Server-Sent Events according to HTML5 Standard
A third option for the implementation of HTTP feeds is offered by Server-Sent Events. As suggested by the name of this HTML standard, the communication of the data takes place here in one direction, from the server to the client. The client system establishes a permanent connection to an HTTP endpoint, via which the server writes data in the MIME type format
text/event-stream – without ending the connection. The client is able to continually read and process the data sets, which are separated from one another by a blank line. If there is a break in the connection, the processing is resumed by entering the
Last-Event-ID as the header field in a specific data set.
Housekeeping and GDPR Requirements
Feeds generally contain historical data. This raises important questions: How long can the data be held, and how is it to be deleted if, for example, a user demands it, as is their right under the General Data Protection Regulation?

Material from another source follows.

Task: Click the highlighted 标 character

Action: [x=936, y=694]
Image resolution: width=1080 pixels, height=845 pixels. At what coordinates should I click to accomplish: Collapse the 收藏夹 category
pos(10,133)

The minimum storage duration of function-specific events is initially a function-specific question. It is however generally advisable to keep the feed compact, so that new consumers can quickly read it from beginning to end. For event feeds for example, a storage duration of four weeks could be considered as sensible; older entries are deleted.
In the case of data feeds, which have to contain all entities, the use of a function key that references the functional-specific entities is recommended. This can be for example a customer number, an order number, or a corresponding URI. Upon implementation of the feed, all previous entries with the same function key are deleted as soon as a new entry with the complete current condition of this entity is added. In this way, all entities are contained only once in the feed and are always up to date. This approach is known as compaction.
The function key can also be used for DELETE events. For this purpose, a blank feed entry with the same function key and a DELETE tag is added. After a compaction run, all previous entries are deleted. Consumers of the feeds can react to these DELETE events by in turn deleting entries in their data sets.